AIM OF THE TASK: Could you copy exactly the lines from the one containing "You are a computer-use" through the last line of the records below, and nothing else?

[Start of Attachment]

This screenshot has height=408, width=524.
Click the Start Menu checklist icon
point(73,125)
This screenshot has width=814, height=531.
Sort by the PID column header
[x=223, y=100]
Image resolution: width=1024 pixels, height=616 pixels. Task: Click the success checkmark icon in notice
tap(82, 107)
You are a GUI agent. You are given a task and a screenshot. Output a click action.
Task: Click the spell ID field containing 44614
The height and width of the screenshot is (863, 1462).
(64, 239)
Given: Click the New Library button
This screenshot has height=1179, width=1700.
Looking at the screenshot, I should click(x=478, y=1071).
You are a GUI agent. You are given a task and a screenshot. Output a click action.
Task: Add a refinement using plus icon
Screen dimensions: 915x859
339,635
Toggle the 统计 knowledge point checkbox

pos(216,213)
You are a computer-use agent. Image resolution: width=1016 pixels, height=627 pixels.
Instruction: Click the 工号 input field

[End of Attachment]

TASK RESPONSE:
You are a computer-use agent. Image resolution: width=1016 pixels, height=627 pixels.
Instruction: Click the 工号 input field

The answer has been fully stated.